## [INFORMATION SUPPLIED]
○ ○ ○ ○ ○ ○ ○
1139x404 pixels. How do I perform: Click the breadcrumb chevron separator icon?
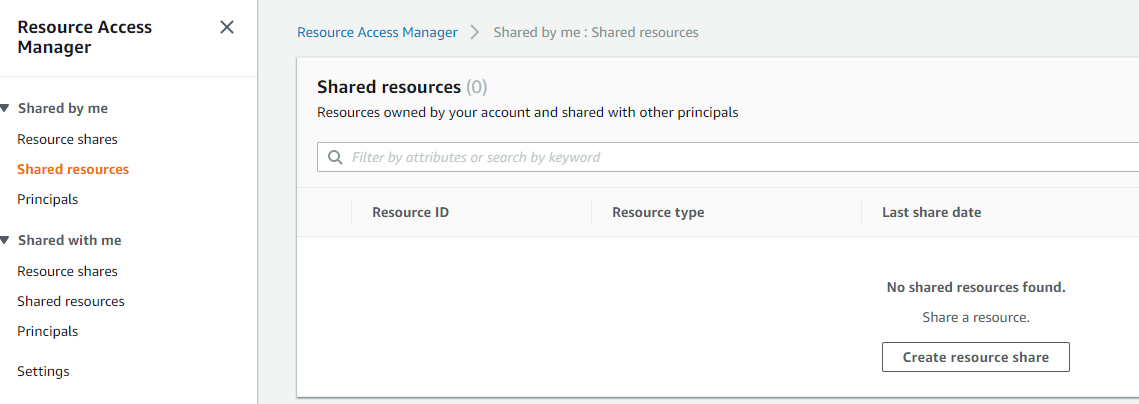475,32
○ ○ ○ ○ ○ ○ ○
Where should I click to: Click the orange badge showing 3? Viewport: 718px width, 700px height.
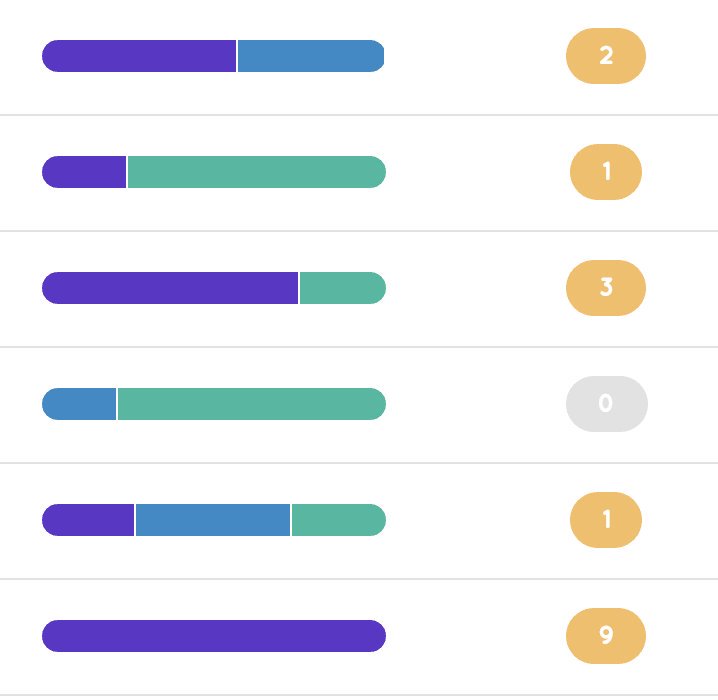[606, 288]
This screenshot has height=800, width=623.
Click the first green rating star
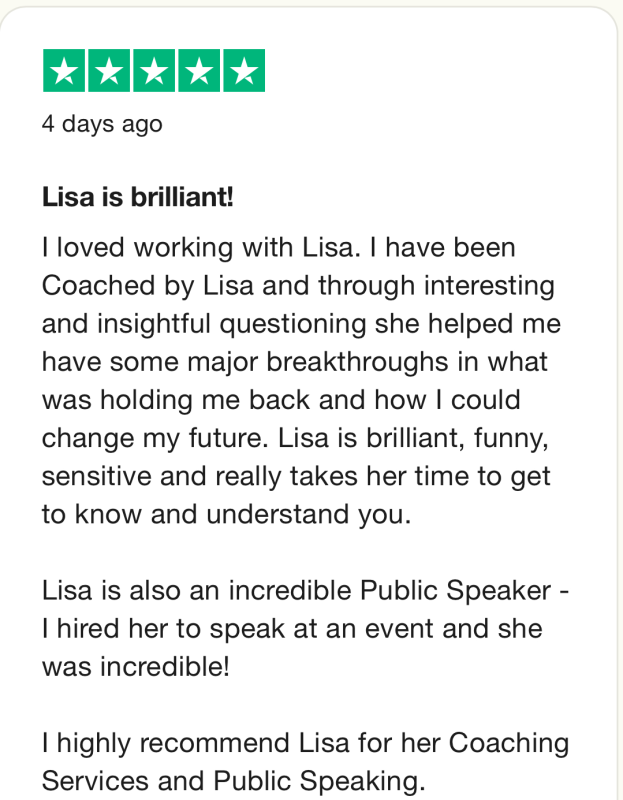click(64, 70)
○ ○ ○ ○ ○ ○ ○
## [WHAT NEEDS TO BE DONE]
Reproduce the lines from the one containing "Where should I" up to and including the one containing "click(64, 70)", swapping "orange" for "blue" and leaving everything else unchanged. Omit the pictures from your answer.

## [WRITTEN SOLUTION]
Where should I click to: Click the blue badge showing 3? Viewport: 718px width, 700px height.
[606, 288]
This screenshot has height=800, width=623.
Click the first green rating star
click(64, 70)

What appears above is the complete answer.